Apple’s manufacturers also got dragged into the fight, with even Apple’s biggest rivals stepping up to support Apple. Since then, the battle escalated — with Qualcomm attempting to ban iPhones being imported to the United States that use chips, “other than those supplied by Qualcomm affiliates.”
At the end of 2017, both Apple and Qualcomm filed new lawsuits and counter-lawsuits against one another. Qualcomm is currently seeking a ban on the import of all AT&T and T-Mobile iPhone X and iPhone 8 units in the U.S., while Apple claims that Qualcomm is infringing on its patents by using tech in its Snapdragon mobile phone chips that belongs to Apple.
Apple vs. EU
Apple itself is no stranger to being the subject of investigations by the European watchdog. In 2016, the European Union handed Apple a massive tax bill of around $14.5 billion, claiming the company took advantage of illegal state aid that allowed it to route profits through Ireland. The investigation alleged that Apple paid the equivalent of as little as 0.005 percent on all European profits in 2014.

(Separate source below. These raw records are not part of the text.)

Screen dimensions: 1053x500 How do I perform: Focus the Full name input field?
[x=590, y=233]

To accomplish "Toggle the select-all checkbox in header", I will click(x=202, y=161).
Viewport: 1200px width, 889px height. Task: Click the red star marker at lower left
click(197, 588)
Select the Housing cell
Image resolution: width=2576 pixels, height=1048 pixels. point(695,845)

Update: Qualcomm has confirmed that it will appeal the case. In a statement given to TechCrunch, Don Rosenberg, executive vice president and general counsel of Qualcomm, said that, “We are confident this agreement did not violate EU competition rules or adversely affect market competition or European consumers. We have a strong case for judicial review and we will immediately commence that process.”